What you will do -
Report each line of the data that contains the word "screenshot", copying every such line in full. Case matters.

Data entries -
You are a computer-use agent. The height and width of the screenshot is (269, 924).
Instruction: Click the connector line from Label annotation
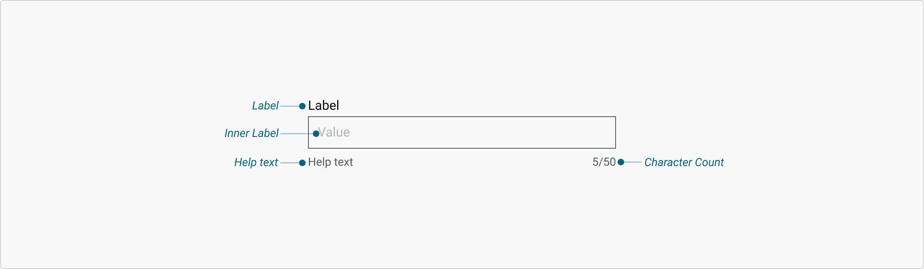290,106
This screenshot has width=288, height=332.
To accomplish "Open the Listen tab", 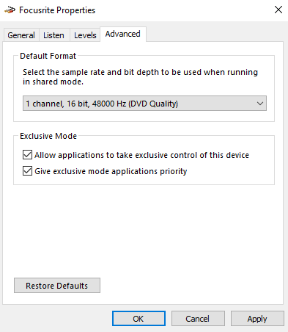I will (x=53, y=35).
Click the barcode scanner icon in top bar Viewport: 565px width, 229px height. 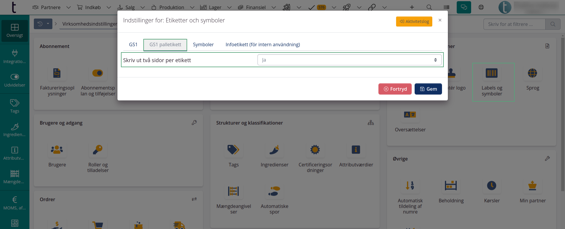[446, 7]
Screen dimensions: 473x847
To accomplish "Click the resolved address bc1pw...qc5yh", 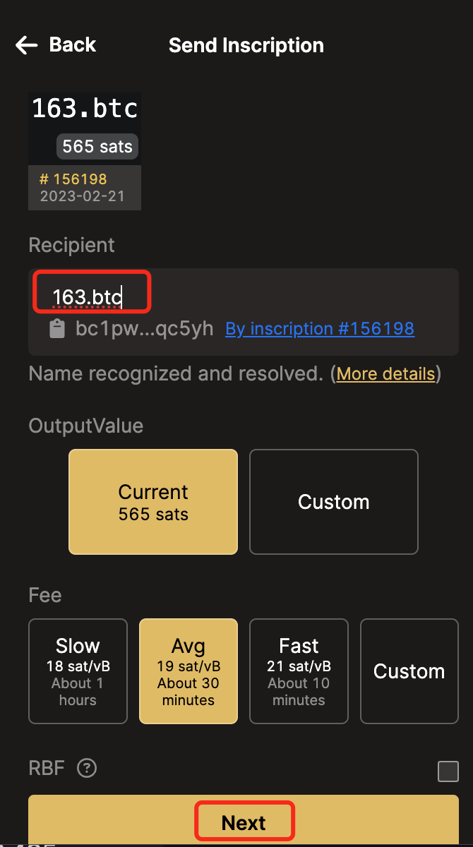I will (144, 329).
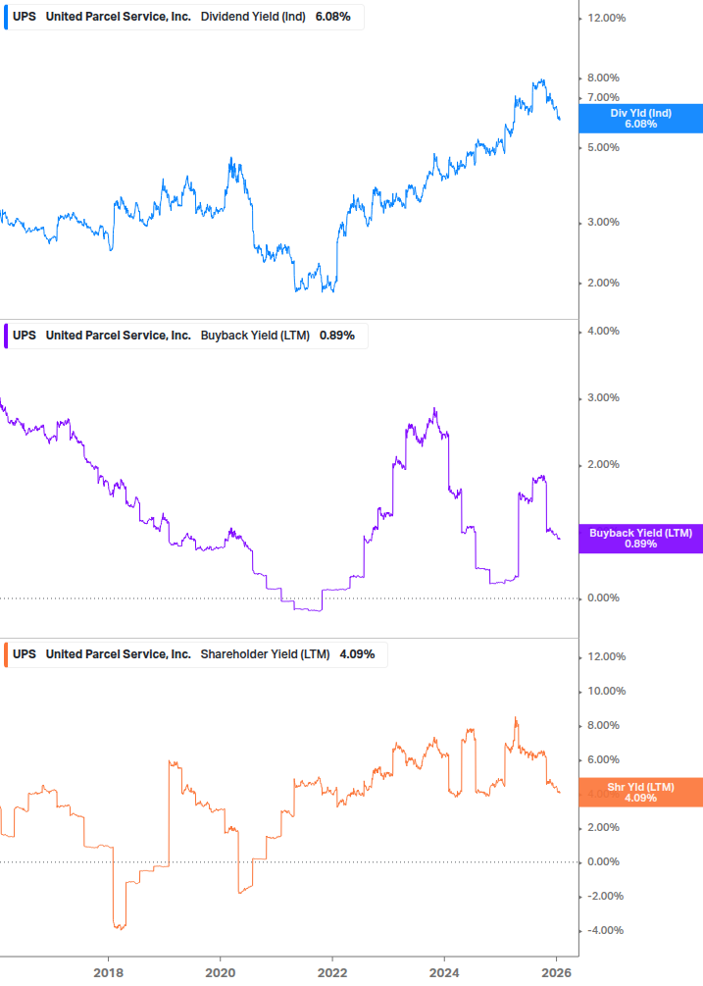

Final result -
You are a computer-use agent. The height and width of the screenshot is (269, 924).
This screenshot has width=288, height=332.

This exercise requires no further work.